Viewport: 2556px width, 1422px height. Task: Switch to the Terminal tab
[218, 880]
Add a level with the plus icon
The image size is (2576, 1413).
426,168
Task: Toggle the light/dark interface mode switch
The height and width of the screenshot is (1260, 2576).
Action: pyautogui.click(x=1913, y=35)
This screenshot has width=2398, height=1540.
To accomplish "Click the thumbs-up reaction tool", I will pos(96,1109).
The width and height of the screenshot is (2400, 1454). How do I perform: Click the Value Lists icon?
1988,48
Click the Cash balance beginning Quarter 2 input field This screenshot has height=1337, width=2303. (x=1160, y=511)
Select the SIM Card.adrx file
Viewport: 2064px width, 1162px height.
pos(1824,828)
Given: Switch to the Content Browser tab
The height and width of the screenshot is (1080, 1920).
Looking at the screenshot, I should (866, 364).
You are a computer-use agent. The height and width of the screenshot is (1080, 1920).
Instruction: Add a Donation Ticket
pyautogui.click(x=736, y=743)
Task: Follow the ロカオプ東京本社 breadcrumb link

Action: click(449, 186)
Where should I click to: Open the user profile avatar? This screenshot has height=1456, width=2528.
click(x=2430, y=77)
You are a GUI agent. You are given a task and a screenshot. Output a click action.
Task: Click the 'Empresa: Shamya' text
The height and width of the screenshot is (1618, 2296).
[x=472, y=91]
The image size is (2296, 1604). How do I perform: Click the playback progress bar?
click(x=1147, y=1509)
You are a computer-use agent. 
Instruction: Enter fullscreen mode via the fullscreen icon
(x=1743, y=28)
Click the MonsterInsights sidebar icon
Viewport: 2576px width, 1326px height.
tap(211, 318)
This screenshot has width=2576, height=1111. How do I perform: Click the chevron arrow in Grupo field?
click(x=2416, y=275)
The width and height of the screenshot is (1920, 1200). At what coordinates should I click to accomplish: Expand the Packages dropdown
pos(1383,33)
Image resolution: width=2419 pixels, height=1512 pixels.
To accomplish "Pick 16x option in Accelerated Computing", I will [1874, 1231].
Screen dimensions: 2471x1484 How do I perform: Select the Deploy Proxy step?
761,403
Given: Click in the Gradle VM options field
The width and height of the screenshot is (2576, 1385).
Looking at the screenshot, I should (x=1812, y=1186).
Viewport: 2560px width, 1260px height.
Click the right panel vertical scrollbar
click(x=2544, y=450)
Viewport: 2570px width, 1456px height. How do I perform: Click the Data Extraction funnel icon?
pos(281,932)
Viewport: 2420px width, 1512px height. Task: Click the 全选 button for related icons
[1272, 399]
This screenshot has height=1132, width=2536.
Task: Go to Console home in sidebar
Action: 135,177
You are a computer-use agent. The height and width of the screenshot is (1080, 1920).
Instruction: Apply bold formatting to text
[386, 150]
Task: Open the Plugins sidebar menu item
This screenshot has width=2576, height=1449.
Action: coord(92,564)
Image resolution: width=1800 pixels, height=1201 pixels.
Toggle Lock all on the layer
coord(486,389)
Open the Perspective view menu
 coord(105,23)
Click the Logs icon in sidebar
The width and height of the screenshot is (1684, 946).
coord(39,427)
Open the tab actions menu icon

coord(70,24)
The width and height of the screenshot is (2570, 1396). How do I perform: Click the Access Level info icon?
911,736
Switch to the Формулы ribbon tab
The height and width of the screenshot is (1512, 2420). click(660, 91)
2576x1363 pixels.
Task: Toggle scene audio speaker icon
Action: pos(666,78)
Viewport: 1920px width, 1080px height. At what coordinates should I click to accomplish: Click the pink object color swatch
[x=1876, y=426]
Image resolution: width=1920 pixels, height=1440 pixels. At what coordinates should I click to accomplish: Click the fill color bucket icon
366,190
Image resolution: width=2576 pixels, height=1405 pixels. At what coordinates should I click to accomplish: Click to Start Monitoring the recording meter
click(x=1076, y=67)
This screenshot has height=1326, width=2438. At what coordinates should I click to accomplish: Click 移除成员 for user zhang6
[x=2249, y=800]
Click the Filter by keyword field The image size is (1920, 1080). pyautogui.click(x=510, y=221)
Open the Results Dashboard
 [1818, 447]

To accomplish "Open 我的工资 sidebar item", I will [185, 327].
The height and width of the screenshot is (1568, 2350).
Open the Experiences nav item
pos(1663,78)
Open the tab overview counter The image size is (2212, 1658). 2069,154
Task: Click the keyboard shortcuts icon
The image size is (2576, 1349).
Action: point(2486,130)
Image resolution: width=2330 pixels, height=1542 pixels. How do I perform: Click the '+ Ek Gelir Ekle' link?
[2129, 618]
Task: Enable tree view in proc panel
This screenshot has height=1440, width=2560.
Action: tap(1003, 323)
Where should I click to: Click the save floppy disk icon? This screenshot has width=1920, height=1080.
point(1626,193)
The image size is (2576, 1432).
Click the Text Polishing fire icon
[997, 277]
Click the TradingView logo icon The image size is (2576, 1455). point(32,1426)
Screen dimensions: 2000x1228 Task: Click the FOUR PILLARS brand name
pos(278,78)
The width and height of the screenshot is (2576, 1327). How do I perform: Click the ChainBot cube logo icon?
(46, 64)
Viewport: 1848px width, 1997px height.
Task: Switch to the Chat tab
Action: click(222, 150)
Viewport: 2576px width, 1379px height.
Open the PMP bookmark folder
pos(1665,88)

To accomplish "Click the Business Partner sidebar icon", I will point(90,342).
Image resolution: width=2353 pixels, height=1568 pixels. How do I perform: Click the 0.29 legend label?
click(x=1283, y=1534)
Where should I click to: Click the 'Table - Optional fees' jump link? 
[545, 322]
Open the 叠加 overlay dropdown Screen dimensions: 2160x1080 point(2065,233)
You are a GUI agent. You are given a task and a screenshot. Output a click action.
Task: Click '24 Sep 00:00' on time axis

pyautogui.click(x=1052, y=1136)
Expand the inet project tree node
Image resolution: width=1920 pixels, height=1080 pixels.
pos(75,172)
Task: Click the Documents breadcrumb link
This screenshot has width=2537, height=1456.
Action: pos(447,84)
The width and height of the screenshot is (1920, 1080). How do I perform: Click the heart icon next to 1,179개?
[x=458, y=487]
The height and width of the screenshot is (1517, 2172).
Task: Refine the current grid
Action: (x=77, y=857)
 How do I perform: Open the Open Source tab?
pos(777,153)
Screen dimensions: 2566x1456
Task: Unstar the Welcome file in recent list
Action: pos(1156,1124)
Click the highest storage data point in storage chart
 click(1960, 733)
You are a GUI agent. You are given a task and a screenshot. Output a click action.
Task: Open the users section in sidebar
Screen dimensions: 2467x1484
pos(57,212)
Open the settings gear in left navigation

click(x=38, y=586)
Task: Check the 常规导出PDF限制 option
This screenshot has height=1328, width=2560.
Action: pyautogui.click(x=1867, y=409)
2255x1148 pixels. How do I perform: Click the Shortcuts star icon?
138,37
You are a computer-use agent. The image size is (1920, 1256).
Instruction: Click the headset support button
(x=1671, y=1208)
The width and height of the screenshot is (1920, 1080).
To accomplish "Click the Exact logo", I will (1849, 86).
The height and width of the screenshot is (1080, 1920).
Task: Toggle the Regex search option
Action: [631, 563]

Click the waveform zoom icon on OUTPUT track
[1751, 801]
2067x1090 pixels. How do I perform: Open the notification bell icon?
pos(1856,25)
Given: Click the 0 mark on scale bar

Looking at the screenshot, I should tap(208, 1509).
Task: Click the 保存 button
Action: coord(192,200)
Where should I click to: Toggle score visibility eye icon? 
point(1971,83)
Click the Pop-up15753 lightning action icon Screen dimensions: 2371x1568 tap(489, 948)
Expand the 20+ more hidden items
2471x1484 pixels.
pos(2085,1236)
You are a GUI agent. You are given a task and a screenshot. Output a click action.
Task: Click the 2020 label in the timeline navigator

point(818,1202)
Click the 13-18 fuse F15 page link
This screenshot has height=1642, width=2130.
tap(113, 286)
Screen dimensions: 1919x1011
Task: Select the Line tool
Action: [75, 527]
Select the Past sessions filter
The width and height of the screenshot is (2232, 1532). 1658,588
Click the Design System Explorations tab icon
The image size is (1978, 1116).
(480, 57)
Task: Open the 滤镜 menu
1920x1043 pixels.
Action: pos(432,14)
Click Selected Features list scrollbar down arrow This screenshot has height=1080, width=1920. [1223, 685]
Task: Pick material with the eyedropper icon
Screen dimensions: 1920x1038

▸ **Exercise**
Write out exactly the lines from the start of the material through the line with "Given: Click in the Gradle VM options field". No other output is expected.

▸ **Problem solution**
Viewport: 2556px width, 1422px height. Task: Switch to the Terminal tab
[218, 880]
Add a level with the plus icon
The image size is (2576, 1413).
426,168
Task: Toggle the light/dark interface mode switch
The height and width of the screenshot is (1260, 2576).
Action: pyautogui.click(x=1913, y=35)
This screenshot has width=2398, height=1540.
To accomplish "Click the thumbs-up reaction tool", I will pos(96,1109).
The width and height of the screenshot is (2400, 1454). How do I perform: Click the Value Lists icon?
1988,48
Click the Cash balance beginning Quarter 2 input field This screenshot has height=1337, width=2303. (x=1160, y=511)
Select the SIM Card.adrx file
Viewport: 2064px width, 1162px height.
pos(1824,828)
Given: Switch to the Content Browser tab
The height and width of the screenshot is (1080, 1920).
Looking at the screenshot, I should (866, 364).
You are a computer-use agent. The height and width of the screenshot is (1080, 1920).
Instruction: Add a Donation Ticket
pyautogui.click(x=736, y=743)
Task: Follow the ロカオプ東京本社 breadcrumb link

Action: click(449, 186)
Where should I click to: Open the user profile avatar? This screenshot has height=1456, width=2528.
click(x=2430, y=77)
You are a GUI agent. You are given a task and a screenshot. Output a click action.
Task: Click the 'Empresa: Shamya' text
The height and width of the screenshot is (1618, 2296).
[x=472, y=91]
The image size is (2296, 1604). How do I perform: Click the playback progress bar?
click(x=1147, y=1509)
You are a computer-use agent. 
Instruction: Enter fullscreen mode via the fullscreen icon
(x=1743, y=28)
Click the MonsterInsights sidebar icon
Viewport: 2576px width, 1326px height.
tap(211, 318)
This screenshot has width=2576, height=1111. How do I perform: Click the chevron arrow in Grupo field?
click(x=2416, y=275)
The width and height of the screenshot is (1920, 1200). At what coordinates should I click to accomplish: Expand the Packages dropdown
pos(1383,33)
Image resolution: width=2419 pixels, height=1512 pixels.
To accomplish "Pick 16x option in Accelerated Computing", I will [1874, 1231].
Screen dimensions: 2471x1484 How do I perform: Select the Deploy Proxy step?
761,403
Given: Click in the Gradle VM options field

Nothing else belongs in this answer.